D8 Accelerate Performance Sprint at Drupal Developer Days in Montpellier, France

webchick's picture
Start: 
2015-04-13 (All day) - 2015-04-19 (All day) Europe/Paris
Organizers: 
Event type: 
Sprint

The goal of this sprint is to uncover the "unknown unknowns" blocking Drupal 8 from shipping, performance-wise. The main focus will be on profiling Drupal 8 under a variety of scenarios to determine the next places to start optimizing, then creating issues for these things so that a wider group of folks can work on them.

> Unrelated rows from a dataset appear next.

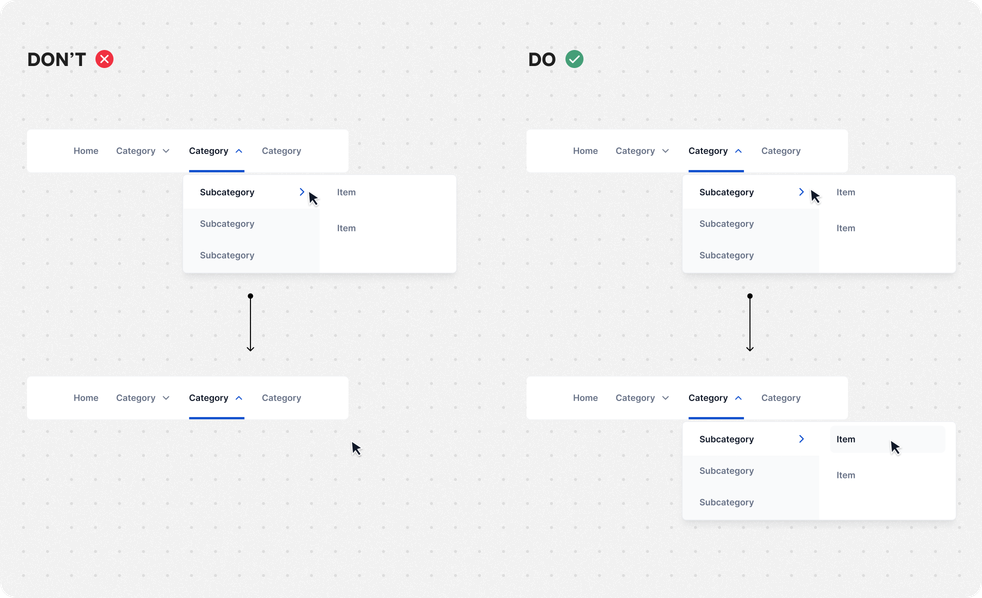Click bold Subcategory label in DO upper dropdown
982x598 pixels.
pyautogui.click(x=726, y=192)
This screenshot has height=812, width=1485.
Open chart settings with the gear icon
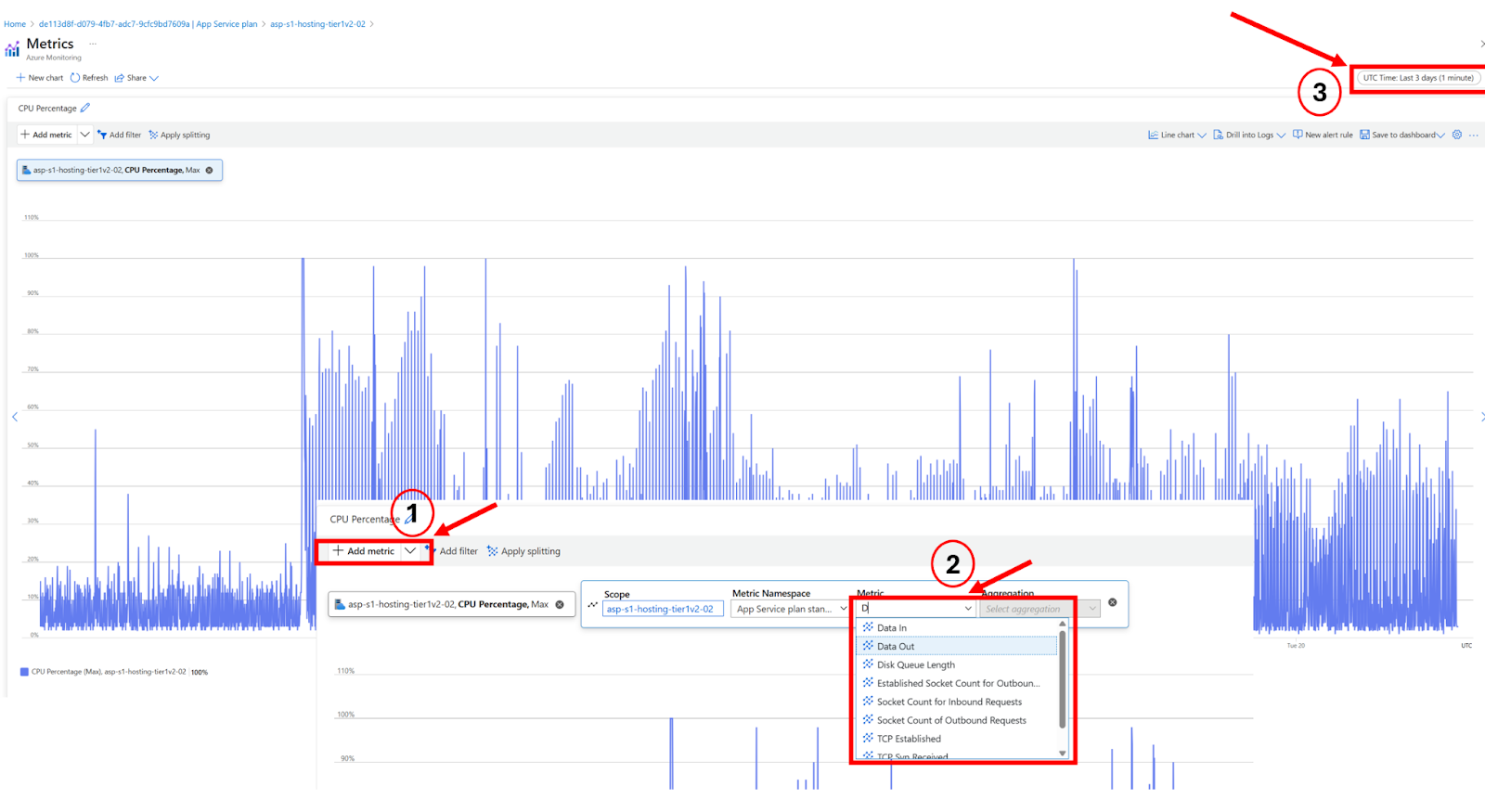point(1457,135)

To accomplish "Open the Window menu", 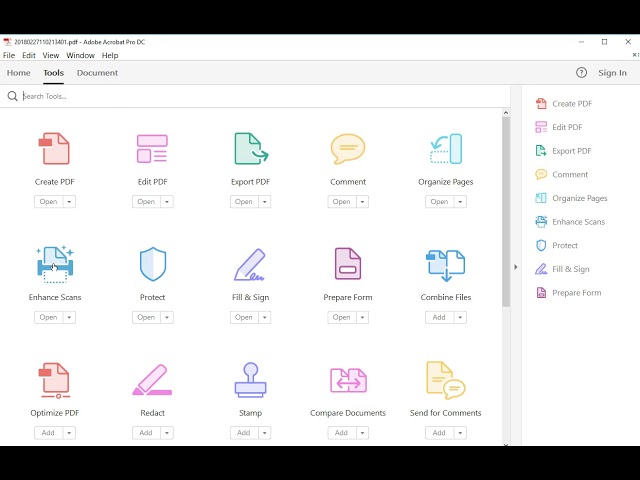I will point(80,56).
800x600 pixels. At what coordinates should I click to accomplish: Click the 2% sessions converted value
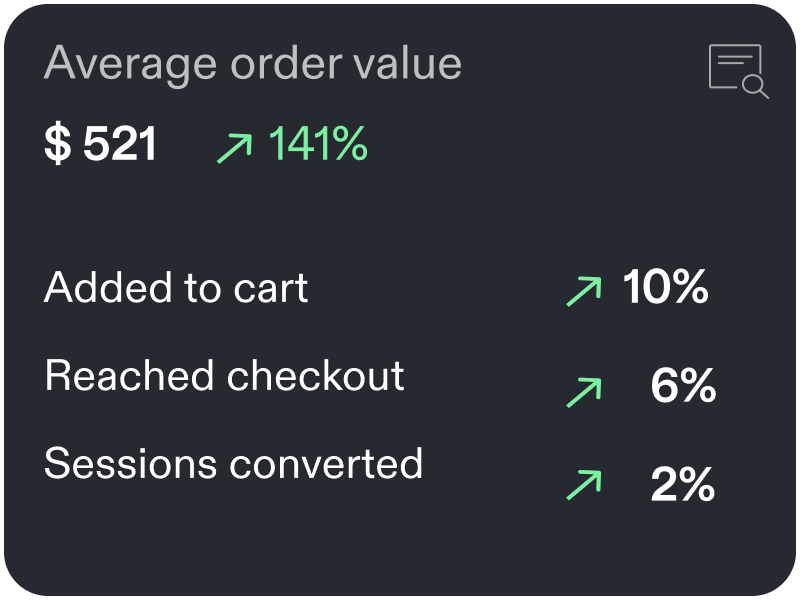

We're specifically looking for two types of sprinters:

  1. Finders: Those with profiling experience, using tools like XHProf, Blackfire, and flame graphs, who can analyze profiling data to flag problems and come up with recommendations on optimization targets. Your goal is to keep drilling down until we get to the bottom of what's making Drupal 8 slow.
  2. Fixers: Those who can both work on existing known performance issues, as well as take direction from the first group and create/review patches to improve areas of performance. We're especially looking for those with experience with things like the routing system, bootstrapping, container services, route access checking, and asset handling.

The Sprint Planning Doc has everything you need to know, including stuff to do before the sprint and a nice list of all the outstanding critical issues to tackle.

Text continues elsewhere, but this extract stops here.